Taşkınlığın belirlenebilmesi için mahkemece öncelikle taraflara ait taşınmazların tapu kayıtları ile çap ve krokileri getirtilmeli, yapılacak keşifte, kadastro mühendisi veya tapu fen memuru bilirkişi yanında ziraatçi bir bilirkişi de hazır bulundurulmalıdır. Davalının kendi taşınmazı içerisine diktiği ağaçların gölge yapmak suretiyle davacının taşınmazı üzerindeki bitkilere, katlanma sınırını aşacak şekilde zarar verdiği yapılan keşif ve uzman bilirkişi raporu ile belirlendiği takdirde, bu zarar ağaç dallarının budanması veya seyreltilmesi ile giderilebiliyorsa bu önlemlere, buna rağmen davacının zararı önlenemiyorsa ağaçların kökten kesilmesine veya sökülmesine karar verilmelidir.

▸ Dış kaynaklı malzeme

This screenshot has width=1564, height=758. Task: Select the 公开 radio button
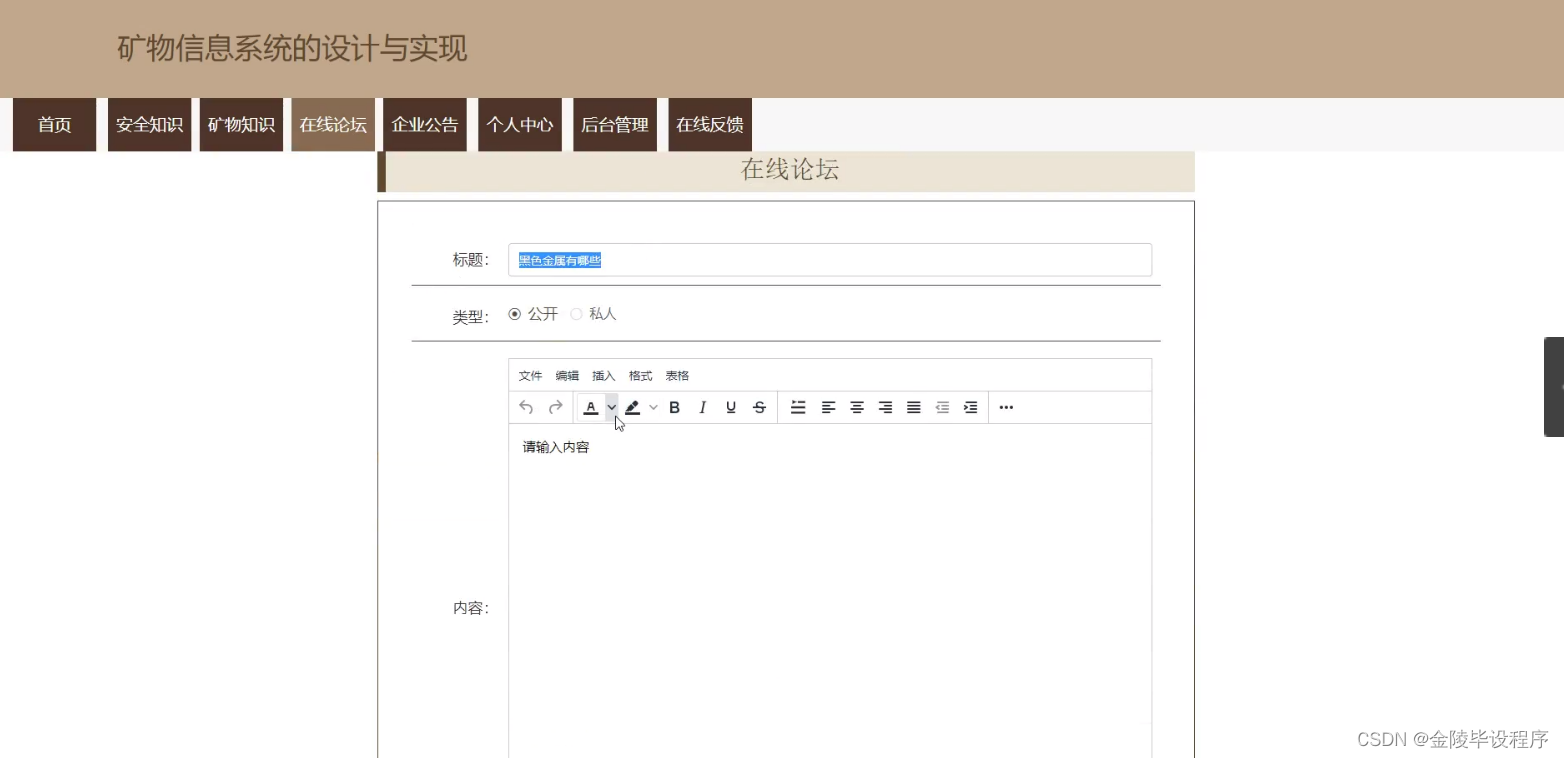click(515, 313)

Ancak davalının kendi taşınmazı içerisine diktiği ağaçların, ileride büyüyüp davacının taşınmazına gölge yapıp zarar vereceği iddiası ile açılan davaların reddi gerekir. Uzun zaman sonra doğacak muhtemel zararlar için mülkiyet hakkının kısıtlanması, mülkiyetin genel kurallarına ve bizzat Medeni Kanunun 737. maddesi hükmüne ters düşer.
Hemen belirtmek gerekir ki, bu madde uygulamasında doğrudan bir tecavüz söz konusu olduğundan, ayrıca katlanma sınırını aşan bir zararın bulunup bulunmadığını, mülkiyetin taşkın kullanılıp kullanılmadığını araştırmaya gerek yoktur.

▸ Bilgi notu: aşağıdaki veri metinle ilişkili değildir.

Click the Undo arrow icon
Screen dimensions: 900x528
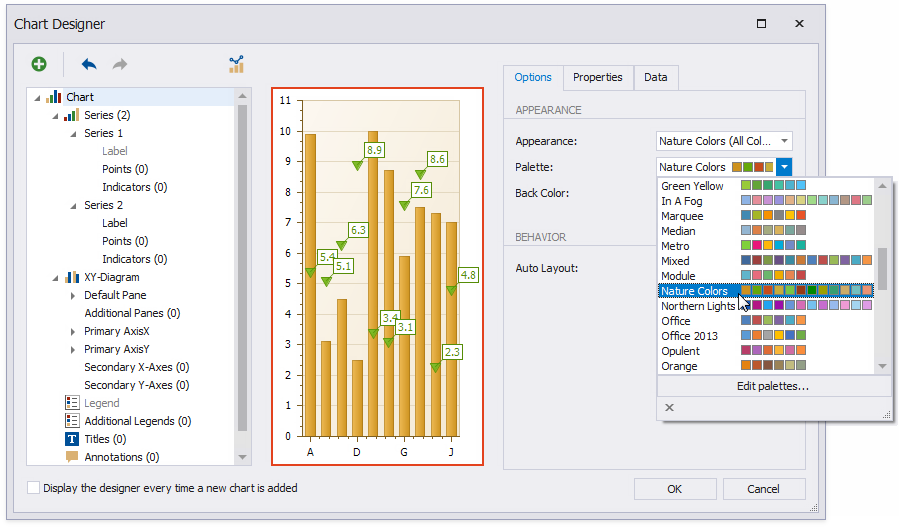pyautogui.click(x=89, y=64)
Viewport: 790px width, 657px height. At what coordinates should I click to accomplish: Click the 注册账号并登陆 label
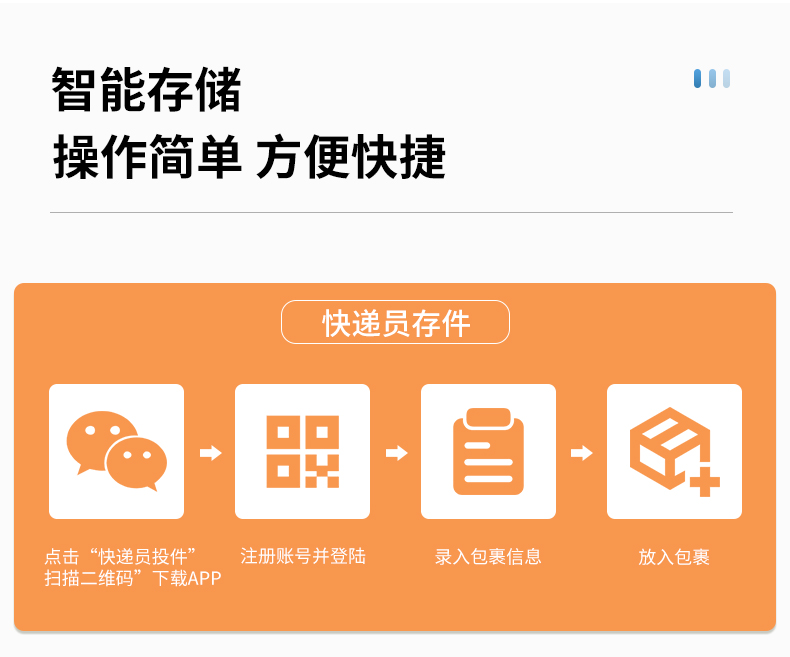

Bu ilkeler ışığında somut olaya gelince; Dairemizin bozma ilamı sonrasında aldırılan ve hükme esas 20.06.2017 tarihli bilirkişi raporunda, dava konusu ağaçların tepesi vurularak gençleştirme budaması yapılması ya da kökten sökülerek araziden uzaklaştırılması yoluyla davacının zararının giderilebileceği belirtilmekle, raporun kendi içinde çelişik olduğu anlaşılmaktadır.

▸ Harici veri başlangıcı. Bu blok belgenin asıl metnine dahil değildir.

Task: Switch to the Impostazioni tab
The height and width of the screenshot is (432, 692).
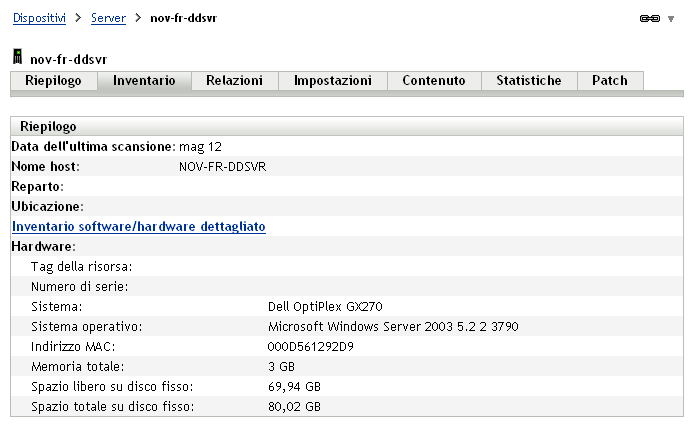Action: [333, 81]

Bu durumda mahkemece üç kişilik uzman bilirkişi heyetiyle mahallinde yeniden keşif yapılması, zararın giderilmesi hususundaki çelişkinin ortadan kaldırılması, budama ile zarar giderilecekse hangi ağaçların nasıl budanacağının infaza uygun şekilde belirtilmesi, budama ile zararın giderilememesi durumunda ağaçların kesilmesine yönelik bir karar verilmesi, davacı ile davalıların taşınmazlarının bulunduğu sınır boyunca fazla sayıda ağaç olduğundan duruma göre budanacak veya kesilecek ağaçların krokide numaralandırılarak gösterilmesi gerekirken yazılı şekilde hüküm kurulması doğru görülmemiş bu sebeple kararın bozulması gerekmiştir.
SONUÇ: Yukarıda açıklanan nedenlerle hükmün BOZULMASINA, bozma nedenine göre sair temyiz itirazlarının şimdilik incelenmesine yer olmadığına, peşin harcın istek halinde yatırana iadesine, 25.03.2019 tarihinde oybirliği ile karar verildi.